> _Set task_: Extract, word for word, the stretch of the entries below from the line containing "Where should I click to: Select waist" through the end of the entries.

> _Records supplied_:
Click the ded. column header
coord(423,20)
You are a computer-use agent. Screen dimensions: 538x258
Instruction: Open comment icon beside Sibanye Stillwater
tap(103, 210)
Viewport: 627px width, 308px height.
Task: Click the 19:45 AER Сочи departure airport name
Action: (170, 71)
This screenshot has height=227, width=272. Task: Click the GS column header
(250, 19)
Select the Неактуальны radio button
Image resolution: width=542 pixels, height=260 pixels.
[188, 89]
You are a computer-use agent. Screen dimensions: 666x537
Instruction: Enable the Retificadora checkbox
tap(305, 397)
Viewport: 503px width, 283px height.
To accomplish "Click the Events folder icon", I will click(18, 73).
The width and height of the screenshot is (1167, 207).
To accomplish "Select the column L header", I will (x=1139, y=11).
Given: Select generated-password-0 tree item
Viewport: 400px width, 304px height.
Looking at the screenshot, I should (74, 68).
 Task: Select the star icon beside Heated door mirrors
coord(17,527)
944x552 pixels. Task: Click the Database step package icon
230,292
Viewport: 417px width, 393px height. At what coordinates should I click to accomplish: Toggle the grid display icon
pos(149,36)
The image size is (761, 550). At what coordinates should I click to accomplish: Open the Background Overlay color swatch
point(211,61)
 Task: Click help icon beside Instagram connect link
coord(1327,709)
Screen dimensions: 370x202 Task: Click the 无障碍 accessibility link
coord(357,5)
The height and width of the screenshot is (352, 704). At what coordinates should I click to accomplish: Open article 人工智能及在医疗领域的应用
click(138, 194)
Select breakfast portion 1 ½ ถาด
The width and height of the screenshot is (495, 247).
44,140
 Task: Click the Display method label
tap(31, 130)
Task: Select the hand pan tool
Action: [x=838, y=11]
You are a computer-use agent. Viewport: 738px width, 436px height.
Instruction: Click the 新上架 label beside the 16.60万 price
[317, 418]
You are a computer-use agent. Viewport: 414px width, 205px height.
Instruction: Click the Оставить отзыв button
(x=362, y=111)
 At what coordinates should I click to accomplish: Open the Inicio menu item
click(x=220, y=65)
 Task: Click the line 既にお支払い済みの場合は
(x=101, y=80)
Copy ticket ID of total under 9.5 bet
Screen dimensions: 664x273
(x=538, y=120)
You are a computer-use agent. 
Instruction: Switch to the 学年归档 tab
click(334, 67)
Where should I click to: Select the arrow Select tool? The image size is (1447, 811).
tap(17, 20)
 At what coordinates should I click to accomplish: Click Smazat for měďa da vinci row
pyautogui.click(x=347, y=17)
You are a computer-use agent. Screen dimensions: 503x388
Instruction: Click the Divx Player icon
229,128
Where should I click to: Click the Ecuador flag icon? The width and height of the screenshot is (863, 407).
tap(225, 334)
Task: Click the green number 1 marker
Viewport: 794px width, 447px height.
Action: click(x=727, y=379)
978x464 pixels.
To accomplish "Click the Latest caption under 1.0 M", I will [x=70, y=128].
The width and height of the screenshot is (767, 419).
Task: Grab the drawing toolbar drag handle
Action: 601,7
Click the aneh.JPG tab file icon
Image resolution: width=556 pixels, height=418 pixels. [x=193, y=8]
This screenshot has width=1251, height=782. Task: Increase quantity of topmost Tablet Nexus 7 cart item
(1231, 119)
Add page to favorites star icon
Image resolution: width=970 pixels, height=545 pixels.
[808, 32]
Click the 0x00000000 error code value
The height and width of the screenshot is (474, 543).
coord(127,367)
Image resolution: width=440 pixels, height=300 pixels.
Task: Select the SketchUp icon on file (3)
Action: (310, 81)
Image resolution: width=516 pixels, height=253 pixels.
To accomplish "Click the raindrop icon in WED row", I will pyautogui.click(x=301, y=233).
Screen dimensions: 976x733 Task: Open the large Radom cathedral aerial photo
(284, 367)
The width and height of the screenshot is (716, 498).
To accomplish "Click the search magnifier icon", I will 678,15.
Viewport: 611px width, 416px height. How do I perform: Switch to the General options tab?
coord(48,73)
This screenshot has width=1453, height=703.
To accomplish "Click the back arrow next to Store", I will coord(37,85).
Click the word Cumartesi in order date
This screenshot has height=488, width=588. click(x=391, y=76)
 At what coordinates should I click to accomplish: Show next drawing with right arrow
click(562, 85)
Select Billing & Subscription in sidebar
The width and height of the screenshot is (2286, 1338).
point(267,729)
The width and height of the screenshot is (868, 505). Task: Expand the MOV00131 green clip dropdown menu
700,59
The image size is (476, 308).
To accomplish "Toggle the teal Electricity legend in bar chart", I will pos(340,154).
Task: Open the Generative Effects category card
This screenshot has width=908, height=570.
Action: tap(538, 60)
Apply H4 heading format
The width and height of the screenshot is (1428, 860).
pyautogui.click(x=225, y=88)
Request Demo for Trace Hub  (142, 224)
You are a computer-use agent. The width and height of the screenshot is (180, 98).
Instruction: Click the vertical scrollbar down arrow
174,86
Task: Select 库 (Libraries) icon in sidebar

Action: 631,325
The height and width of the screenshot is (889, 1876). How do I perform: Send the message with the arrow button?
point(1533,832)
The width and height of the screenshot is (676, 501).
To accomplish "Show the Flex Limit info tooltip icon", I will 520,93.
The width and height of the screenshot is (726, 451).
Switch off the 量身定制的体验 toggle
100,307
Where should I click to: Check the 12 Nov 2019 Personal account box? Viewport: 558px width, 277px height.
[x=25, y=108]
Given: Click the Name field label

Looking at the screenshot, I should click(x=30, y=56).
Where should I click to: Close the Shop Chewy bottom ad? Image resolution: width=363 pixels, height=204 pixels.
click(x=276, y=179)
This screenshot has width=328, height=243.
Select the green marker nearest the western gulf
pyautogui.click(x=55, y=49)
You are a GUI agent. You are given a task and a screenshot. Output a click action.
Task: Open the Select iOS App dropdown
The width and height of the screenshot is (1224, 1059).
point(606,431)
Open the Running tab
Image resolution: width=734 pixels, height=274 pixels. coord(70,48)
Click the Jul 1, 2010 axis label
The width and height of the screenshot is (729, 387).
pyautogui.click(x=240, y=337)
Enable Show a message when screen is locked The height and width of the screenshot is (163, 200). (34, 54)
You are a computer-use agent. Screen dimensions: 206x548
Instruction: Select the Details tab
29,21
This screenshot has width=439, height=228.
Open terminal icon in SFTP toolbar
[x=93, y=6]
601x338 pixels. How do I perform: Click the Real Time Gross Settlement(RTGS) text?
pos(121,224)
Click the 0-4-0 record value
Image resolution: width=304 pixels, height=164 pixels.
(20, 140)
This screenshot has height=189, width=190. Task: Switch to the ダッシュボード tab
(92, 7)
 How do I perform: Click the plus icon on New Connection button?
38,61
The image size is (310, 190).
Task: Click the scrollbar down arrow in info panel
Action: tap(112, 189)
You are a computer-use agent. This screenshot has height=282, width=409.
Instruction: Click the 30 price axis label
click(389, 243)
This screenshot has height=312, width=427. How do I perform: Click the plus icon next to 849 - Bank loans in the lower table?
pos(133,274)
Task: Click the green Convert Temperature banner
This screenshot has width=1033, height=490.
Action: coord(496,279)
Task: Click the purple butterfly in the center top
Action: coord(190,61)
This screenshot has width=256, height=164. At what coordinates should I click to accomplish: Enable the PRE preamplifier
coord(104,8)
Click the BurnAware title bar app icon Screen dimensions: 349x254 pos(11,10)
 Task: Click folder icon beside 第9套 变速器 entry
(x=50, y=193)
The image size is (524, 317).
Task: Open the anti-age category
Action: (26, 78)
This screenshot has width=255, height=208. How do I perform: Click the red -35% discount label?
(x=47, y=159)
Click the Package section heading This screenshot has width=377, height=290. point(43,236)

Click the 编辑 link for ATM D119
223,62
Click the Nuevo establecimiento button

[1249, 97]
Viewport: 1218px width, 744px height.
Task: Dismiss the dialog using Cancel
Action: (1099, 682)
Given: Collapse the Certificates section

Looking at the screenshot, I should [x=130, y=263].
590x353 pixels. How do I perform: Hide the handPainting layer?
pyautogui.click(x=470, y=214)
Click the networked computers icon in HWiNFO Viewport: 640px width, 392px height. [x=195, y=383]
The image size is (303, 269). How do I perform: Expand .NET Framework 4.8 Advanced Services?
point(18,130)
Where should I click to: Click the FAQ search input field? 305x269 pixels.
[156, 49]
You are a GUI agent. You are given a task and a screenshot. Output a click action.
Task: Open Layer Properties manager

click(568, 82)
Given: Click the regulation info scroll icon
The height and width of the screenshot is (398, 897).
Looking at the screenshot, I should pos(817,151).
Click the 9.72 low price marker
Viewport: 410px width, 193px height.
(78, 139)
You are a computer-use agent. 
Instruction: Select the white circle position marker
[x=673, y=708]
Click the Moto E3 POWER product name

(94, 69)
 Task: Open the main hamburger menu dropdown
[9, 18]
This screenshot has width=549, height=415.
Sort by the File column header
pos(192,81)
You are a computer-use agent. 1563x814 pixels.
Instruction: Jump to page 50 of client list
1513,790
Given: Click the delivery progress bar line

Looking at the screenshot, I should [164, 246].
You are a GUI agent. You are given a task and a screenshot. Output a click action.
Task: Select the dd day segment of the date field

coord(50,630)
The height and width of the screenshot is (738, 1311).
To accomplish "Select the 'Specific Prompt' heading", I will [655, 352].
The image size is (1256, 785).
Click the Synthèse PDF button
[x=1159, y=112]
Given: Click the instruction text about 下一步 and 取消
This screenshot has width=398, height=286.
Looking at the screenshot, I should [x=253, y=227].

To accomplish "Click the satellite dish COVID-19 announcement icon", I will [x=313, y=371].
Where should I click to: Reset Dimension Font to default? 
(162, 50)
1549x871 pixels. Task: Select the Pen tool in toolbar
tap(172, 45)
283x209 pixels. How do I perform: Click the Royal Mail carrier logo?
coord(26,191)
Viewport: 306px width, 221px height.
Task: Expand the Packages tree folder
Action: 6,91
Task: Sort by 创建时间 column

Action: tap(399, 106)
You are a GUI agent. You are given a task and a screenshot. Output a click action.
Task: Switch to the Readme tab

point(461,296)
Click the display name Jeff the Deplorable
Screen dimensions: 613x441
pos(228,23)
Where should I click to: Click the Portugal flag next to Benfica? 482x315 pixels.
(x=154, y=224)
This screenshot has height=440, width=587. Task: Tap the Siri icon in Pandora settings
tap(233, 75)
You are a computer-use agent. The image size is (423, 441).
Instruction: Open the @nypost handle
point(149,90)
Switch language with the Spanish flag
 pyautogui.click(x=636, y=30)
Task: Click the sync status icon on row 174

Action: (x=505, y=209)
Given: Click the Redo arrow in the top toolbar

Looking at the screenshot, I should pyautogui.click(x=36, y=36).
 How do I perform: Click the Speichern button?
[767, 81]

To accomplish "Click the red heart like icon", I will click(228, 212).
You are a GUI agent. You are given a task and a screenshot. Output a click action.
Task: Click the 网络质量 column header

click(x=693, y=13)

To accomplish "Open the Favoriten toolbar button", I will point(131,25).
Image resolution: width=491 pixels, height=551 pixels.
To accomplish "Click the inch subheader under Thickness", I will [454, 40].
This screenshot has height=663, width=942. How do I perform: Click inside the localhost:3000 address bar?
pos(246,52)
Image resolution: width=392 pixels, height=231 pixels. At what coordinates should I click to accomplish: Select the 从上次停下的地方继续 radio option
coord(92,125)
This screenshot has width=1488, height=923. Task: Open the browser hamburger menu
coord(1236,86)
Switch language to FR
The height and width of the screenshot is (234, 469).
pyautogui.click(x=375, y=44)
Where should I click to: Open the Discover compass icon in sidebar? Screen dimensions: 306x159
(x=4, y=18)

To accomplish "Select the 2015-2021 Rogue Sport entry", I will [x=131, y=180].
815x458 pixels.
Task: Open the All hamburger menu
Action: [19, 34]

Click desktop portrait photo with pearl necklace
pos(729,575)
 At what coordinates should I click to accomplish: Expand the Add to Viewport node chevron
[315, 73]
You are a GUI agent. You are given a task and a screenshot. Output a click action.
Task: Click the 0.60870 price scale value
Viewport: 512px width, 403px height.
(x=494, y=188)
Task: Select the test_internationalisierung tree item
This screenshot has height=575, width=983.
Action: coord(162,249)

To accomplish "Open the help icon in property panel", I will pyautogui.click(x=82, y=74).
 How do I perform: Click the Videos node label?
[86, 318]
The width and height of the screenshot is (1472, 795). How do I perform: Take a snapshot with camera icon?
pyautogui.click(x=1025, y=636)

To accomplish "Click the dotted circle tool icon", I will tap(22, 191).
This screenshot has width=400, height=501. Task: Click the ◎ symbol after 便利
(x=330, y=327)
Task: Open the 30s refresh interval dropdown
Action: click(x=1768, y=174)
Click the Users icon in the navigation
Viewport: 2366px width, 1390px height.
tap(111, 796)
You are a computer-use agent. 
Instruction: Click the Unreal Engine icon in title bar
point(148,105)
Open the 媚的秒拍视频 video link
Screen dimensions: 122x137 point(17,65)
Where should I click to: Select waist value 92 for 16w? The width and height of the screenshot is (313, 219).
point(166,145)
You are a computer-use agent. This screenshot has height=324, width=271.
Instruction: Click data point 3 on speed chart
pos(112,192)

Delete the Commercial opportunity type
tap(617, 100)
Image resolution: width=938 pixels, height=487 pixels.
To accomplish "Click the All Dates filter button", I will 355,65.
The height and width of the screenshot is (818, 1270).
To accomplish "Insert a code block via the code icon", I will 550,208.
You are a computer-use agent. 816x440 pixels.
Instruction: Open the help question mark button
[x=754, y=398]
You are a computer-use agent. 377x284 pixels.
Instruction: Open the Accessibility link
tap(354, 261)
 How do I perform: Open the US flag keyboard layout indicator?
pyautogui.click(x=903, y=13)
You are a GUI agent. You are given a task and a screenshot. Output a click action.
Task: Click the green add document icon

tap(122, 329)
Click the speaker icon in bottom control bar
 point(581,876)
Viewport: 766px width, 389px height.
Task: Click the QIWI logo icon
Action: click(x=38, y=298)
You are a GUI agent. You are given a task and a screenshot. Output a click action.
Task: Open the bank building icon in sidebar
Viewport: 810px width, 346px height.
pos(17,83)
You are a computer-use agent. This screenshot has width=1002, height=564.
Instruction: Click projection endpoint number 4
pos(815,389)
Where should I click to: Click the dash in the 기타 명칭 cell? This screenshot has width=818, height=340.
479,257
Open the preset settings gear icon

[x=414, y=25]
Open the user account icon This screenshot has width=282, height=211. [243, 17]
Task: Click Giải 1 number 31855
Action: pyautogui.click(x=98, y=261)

> _Task response_:
Where should I click to: Select waist value 92 for 16w? The width and height of the screenshot is (313, 219).
point(166,145)
You are a computer-use agent. This screenshot has height=324, width=271.
Instruction: Click data point 3 on speed chart
pos(112,192)

Delete the Commercial opportunity type
tap(617, 100)
Image resolution: width=938 pixels, height=487 pixels.
To accomplish "Click the All Dates filter button", I will 355,65.
The height and width of the screenshot is (818, 1270).
To accomplish "Insert a code block via the code icon", I will 550,208.
You are a computer-use agent. 816x440 pixels.
Instruction: Open the help question mark button
[x=754, y=398]
You are a computer-use agent. 377x284 pixels.
Instruction: Open the Accessibility link
tap(354, 261)
 How do I perform: Open the US flag keyboard layout indicator?
pyautogui.click(x=903, y=13)
You are a GUI agent. You are given a task and a screenshot. Output a click action.
Task: Click the green add document icon

tap(122, 329)
Click the speaker icon in bottom control bar
 point(581,876)
Viewport: 766px width, 389px height.
Task: Click the QIWI logo icon
Action: click(x=38, y=298)
You are a GUI agent. You are given a task and a screenshot. Output a click action.
Task: Open the bank building icon in sidebar
Viewport: 810px width, 346px height.
pos(17,83)
You are a computer-use agent. This screenshot has width=1002, height=564.
Instruction: Click projection endpoint number 4
pos(815,389)
Where should I click to: Click the dash in the 기타 명칭 cell? This screenshot has width=818, height=340.
479,257
Open the preset settings gear icon

[x=414, y=25]
Open the user account icon This screenshot has width=282, height=211. [243, 17]
Task: Click Giải 1 number 31855
Action: pyautogui.click(x=98, y=261)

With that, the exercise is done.